Reviewing Writing (Nielsen's Principles)
Analyze writing against Michael Nielsen's 8 principles of craft. Accept input as a file path argument, or review text from the current conversation.
Input Handling
- If the user provides a file path as an argument, read that file
- If no argument, look for writing shared in the current conversation
- If neither, ask the user to provide text or a file path
Analysis Process
Read the full text first. Then evaluate against each principle using the rubric in ./nielsen-principles.md.
For each principle:
- Rate it: Strong / Needs Work / Weak
- Quote specific passages that succeed or violate the principle
- For violations, provide a concrete rewrite suggestion
Output Format
## Nielsen Writing Review
### Overview
[1-2 sentence summary of the piece's strengths and where it falls short]

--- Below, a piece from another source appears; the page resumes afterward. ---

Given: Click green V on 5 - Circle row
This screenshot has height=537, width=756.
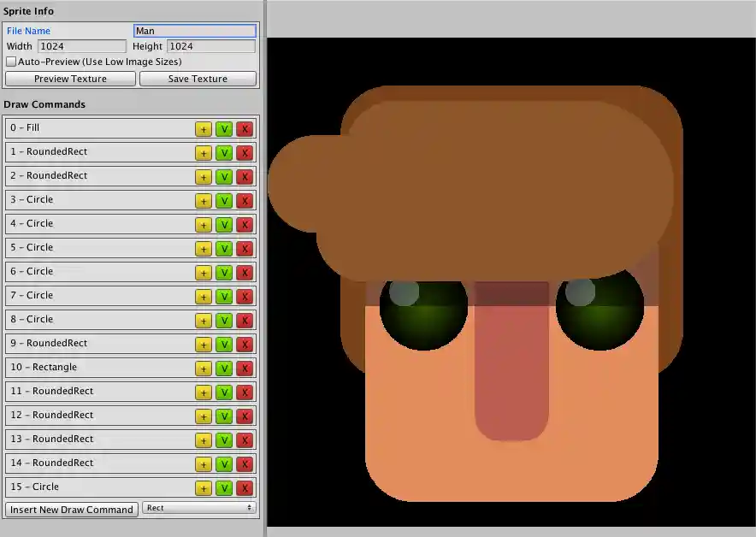Looking at the screenshot, I should (224, 249).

### 1. Single, Sharp Purpose — [Rating]
[Analysis with quoted passages and rewrites]
### 2. Occam's Razor — [Rating]
[Analysis with quoted passages and rewrites]
### 3. Danger Words — [Rating]
[Analysis with quoted passages and rewrites]

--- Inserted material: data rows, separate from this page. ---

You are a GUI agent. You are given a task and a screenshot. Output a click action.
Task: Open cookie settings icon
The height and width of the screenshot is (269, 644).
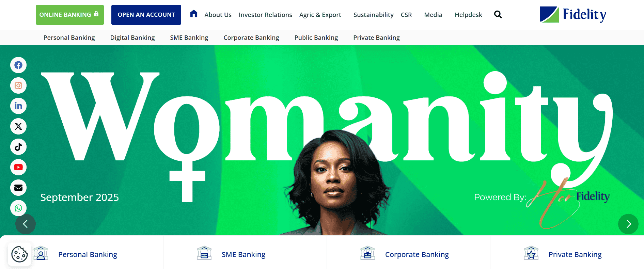[19, 254]
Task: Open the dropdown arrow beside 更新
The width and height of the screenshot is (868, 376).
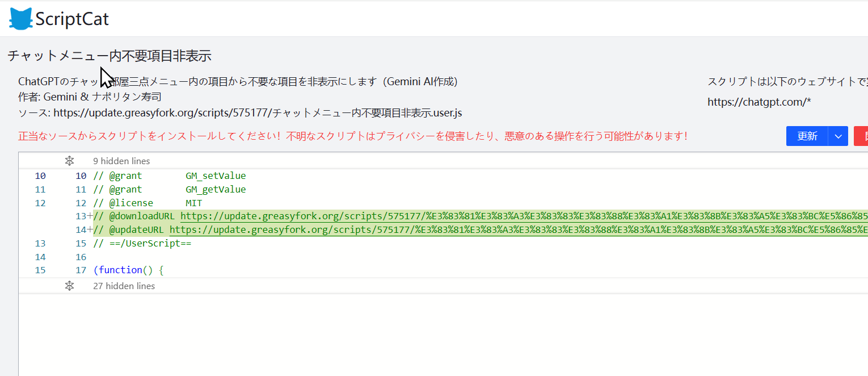Action: coord(838,136)
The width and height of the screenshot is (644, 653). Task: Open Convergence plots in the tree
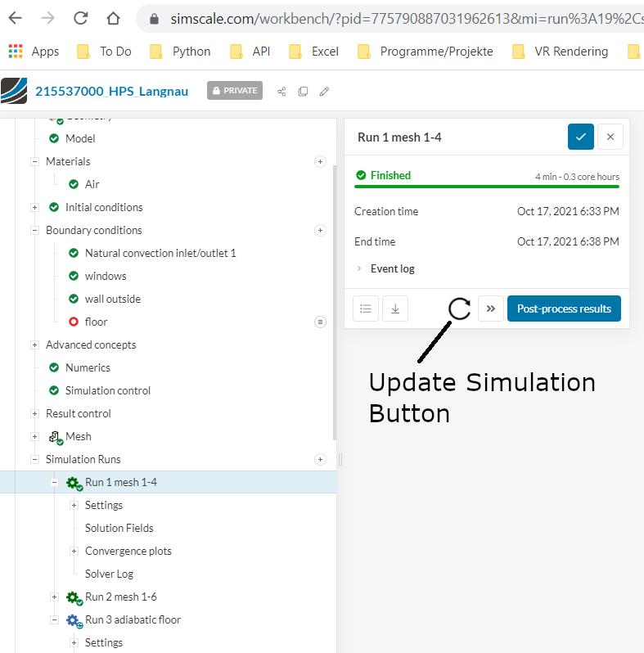(x=128, y=551)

### 4. Striking Openings — [Rating]
[Analysis with quoted passages and rewrites]
### 5. War on the Conventional — [Rating]
[Analysis with quoted passages and rewrites]

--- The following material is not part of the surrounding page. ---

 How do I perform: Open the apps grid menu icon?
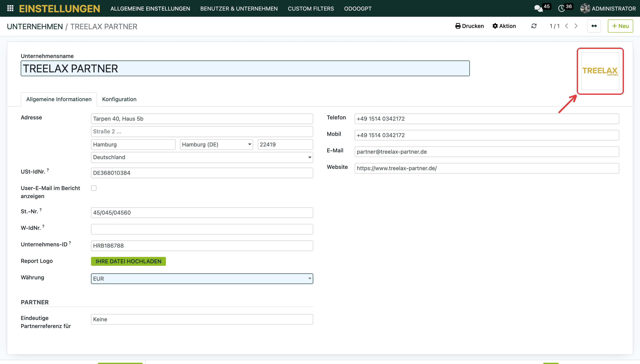(10, 8)
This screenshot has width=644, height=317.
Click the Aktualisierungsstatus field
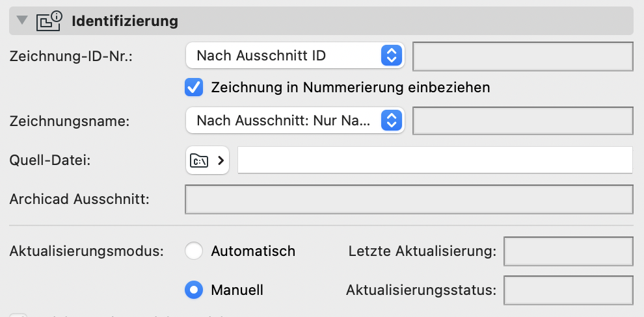point(569,290)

### 6. Structure for Engagement — [Rating]
[Analysis with quoted passages and rewrites]
### 7. Writing the Truth — [Rating]
[Analysis with quoted passages and rewrites]
### 8. Impactful Titles — [Rating]
[Analysis with quoted passages and rewrites]
### Top 3 Priorities
1. [Most impactful improvement with specific action]
2. [Second priority]
3. [Third priority]
### Scorecard
| Principle | Rating |
|-----------|--------|
| Purpose | Strong/Needs Work/Weak |
| Brevity | Strong/Needs Work/Weak |
| Danger Words | Strong/Needs Work/Weak |
| Openings | Strong/Needs Work/Weak |
| Originality | Strong/Needs Work/Weak |
| Engagement | Strong/Needs Work/Weak |
| Truth | Strong/Needs Work/Weak |
| Titles | Strong/Needs Work/Weak |
Review Guidelines
- Be direct and specific. Quote the text, don't paraphrase.
- Rewrites should demonstrate the principle, not just fix grammar.
- If a principle doesn't apply (e.g., no title exists), note "N/A" and skip.
- Prioritize the fixes that would most transform the piece.
- Don't pad praise. If something is weak, say so plainly.